Da domenica mi sento un po’ insignita di un potere grande: forse con un pizzico di presunzione (vedete voi se attribuirmela o no), so di essere in grado di usare le parole. Le parole sono potere, potere grande. Domenica ero al Festival della Letteratura di Mantova e ho assistito a un bell’evento: Neri Marcoré moderava una discussione sul potere delle parole. Erano presenti Massimo Gramellini, Gianrico Carofiglio e Anna Porcelli Safonov. Sono stata rapita dai ragionamenti di Carofiglio e Gramellini mentre, da Anna, mi sono portata a casa un concetto al quale già pensavo ma al quale non avevo trovato ancora il nome. Nanni Moretti è passato alla top ten della cultura popolare con quel suo famoso “Le parole sono importanti” e io continuo a sostenere quel suo difendere il modo in cui ci si esprime o ci si dovrebbe esprimere. Perché le parole sono importanti e perché le parole sono potere?
****************************************
• _Da fare_
a: Ripeti parola per parola il passo del brano sul potere delle parole che comincia con "Da domenica mi" e finisce con "parole sono potere?".
b: Rispondi a queste domande sul brano sul potere delle parole:
(i) In quale città si tiene il Festival della Letteratura?
(ii) Chi moderava la discussione sul potere delle parole?
(iii) Quale frase di Nanni Moretti viene citata?
I record qui sotto vengono da un'altra fonte.
****************************************
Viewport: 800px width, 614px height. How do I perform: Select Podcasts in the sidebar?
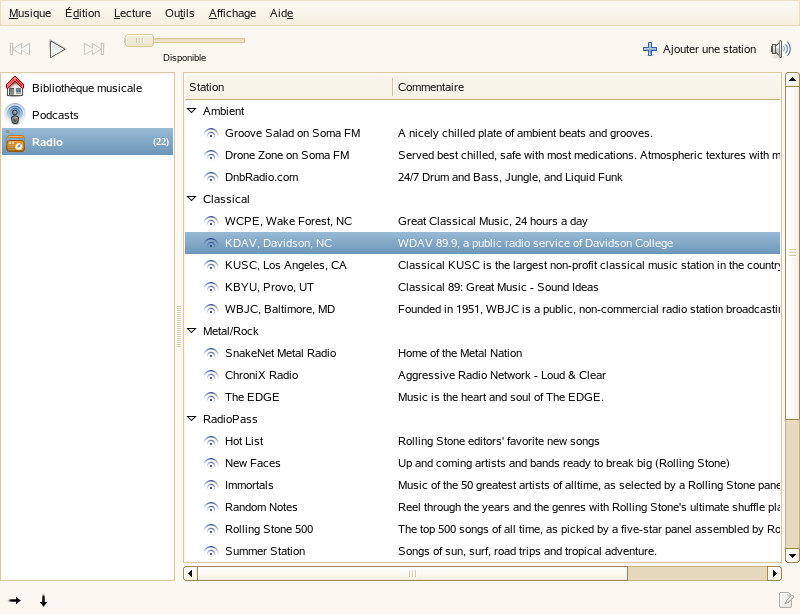55,115
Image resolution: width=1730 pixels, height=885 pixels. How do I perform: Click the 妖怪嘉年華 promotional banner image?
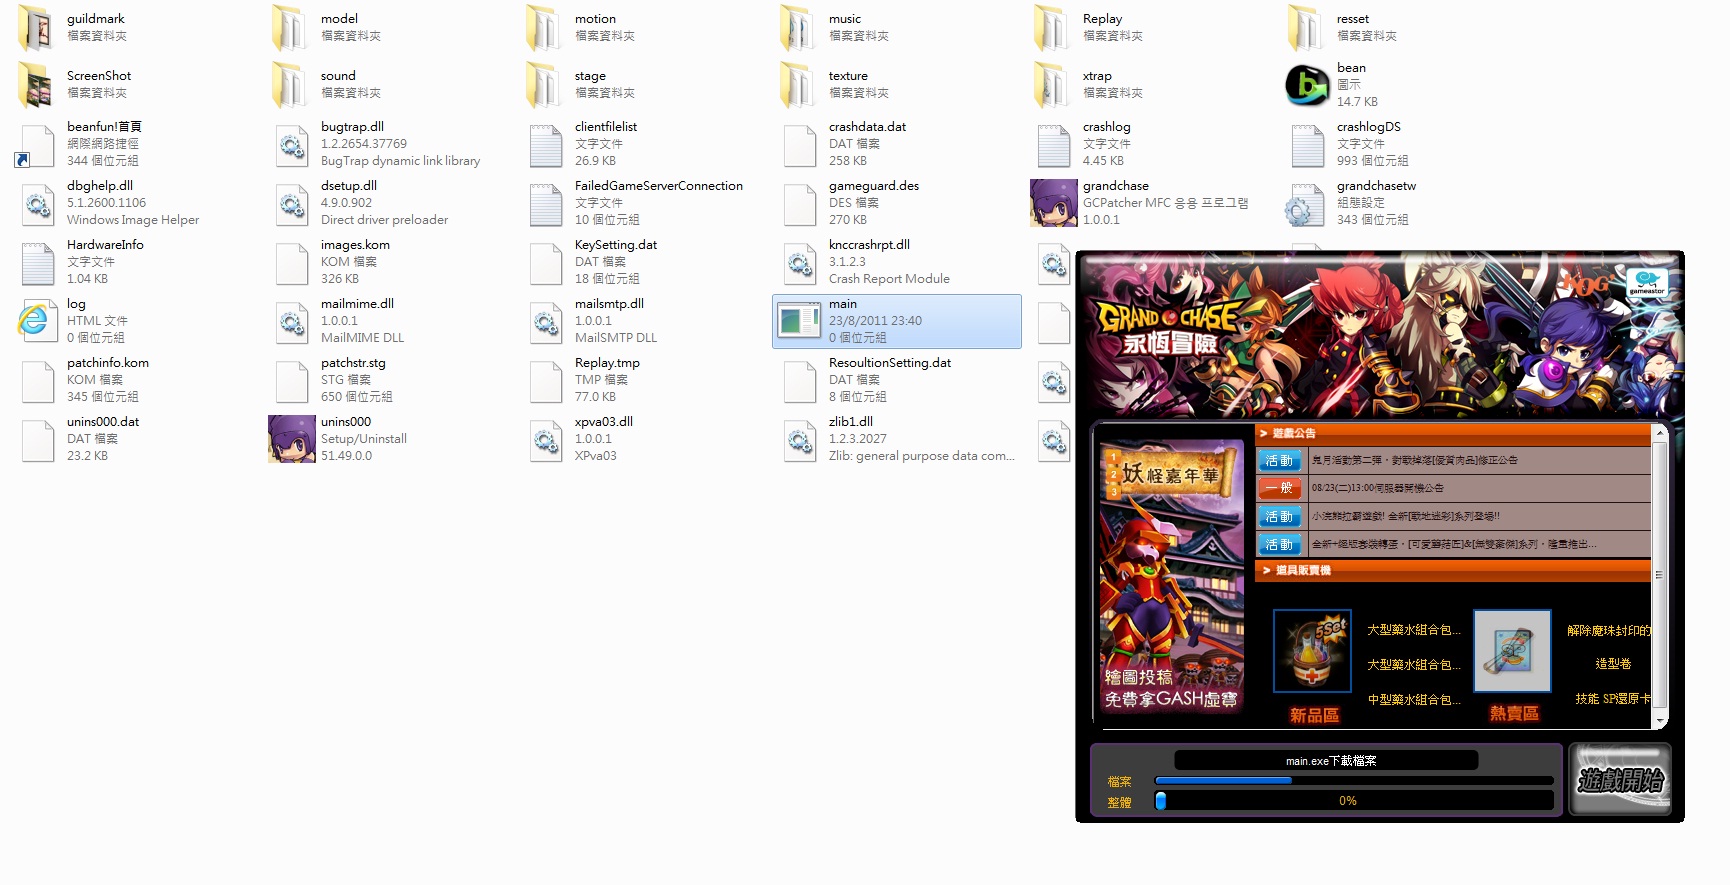pyautogui.click(x=1171, y=580)
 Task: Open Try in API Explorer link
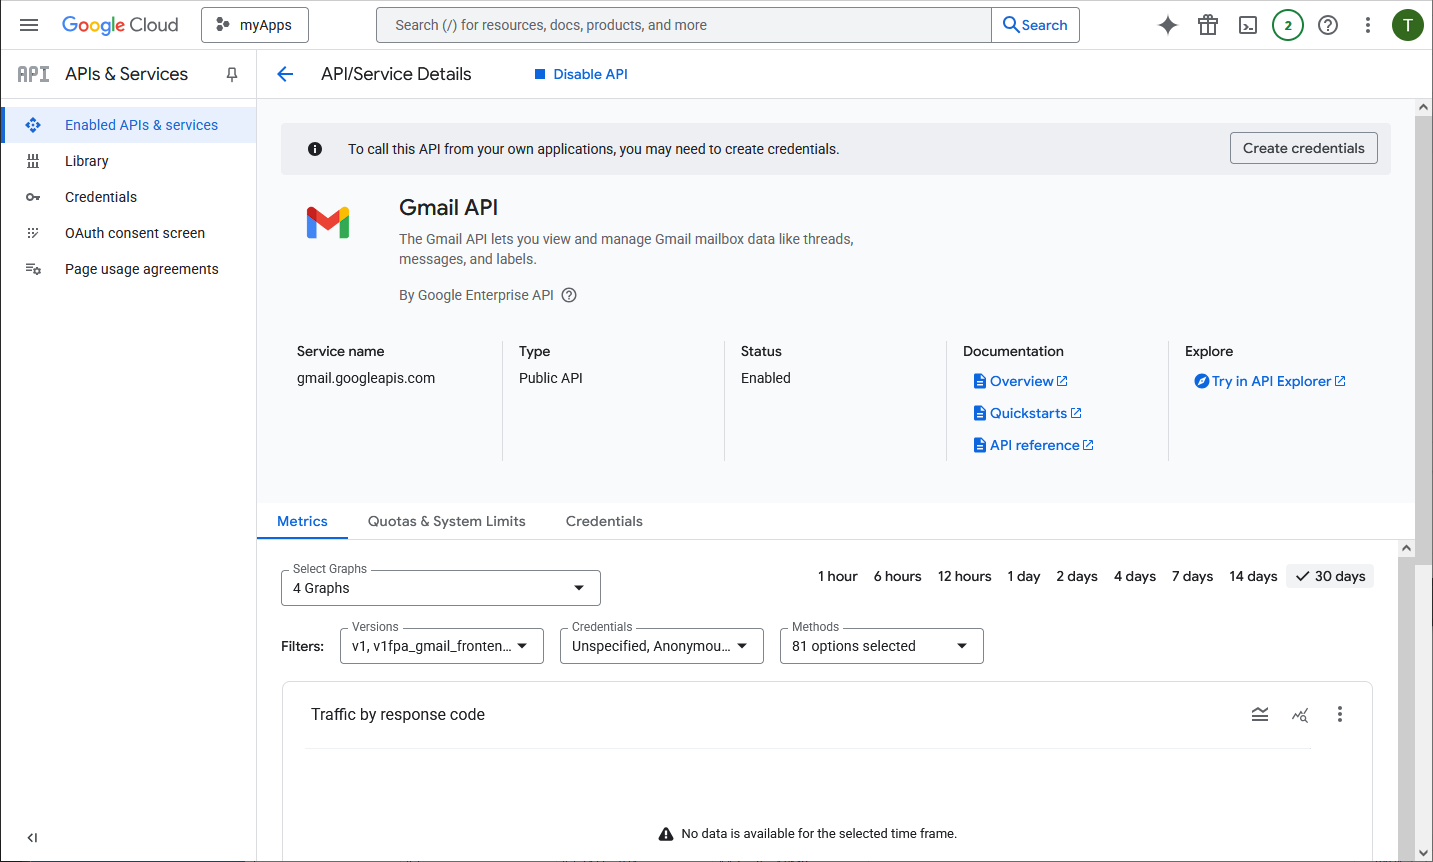pyautogui.click(x=1270, y=381)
****************************************
• _Risposte_
a:
Da domenica mi sento un po’ insignita di un potere grande: forse con un pizzico di presunzione (vedete voi se attribuirmela o no), so di essere in grado di usare le parole. Le parole sono potere, potere grande. Domenica ero al Festival della Letteratura di Mantova e ho assistito a un bell’evento: Neri Marcoré moderava una discussione sul potere delle parole. Erano presenti Massimo Gramellini, Gianrico Carofiglio e Anna Porcelli Safonov. Sono stata rapita dai ragionamenti di Carofiglio e Gramellini mentre, da Anna, mi sono portata a casa un concetto al quale già pensavo ma al quale non avevo trovato ancora il nome. Nanni Moretti è passato alla top ten della cultura popolare con quel suo famoso “Le parole sono importanti” e io continuo a sostenere quel suo difendere il modo in cui ci si esprime o ci si dovrebbe esprimere. Perché le parole sono importanti e perché le parole sono potere?

b:
(i) A Mantova.
(ii) Neri Marcoré.
(iii) "Le parole sono importanti".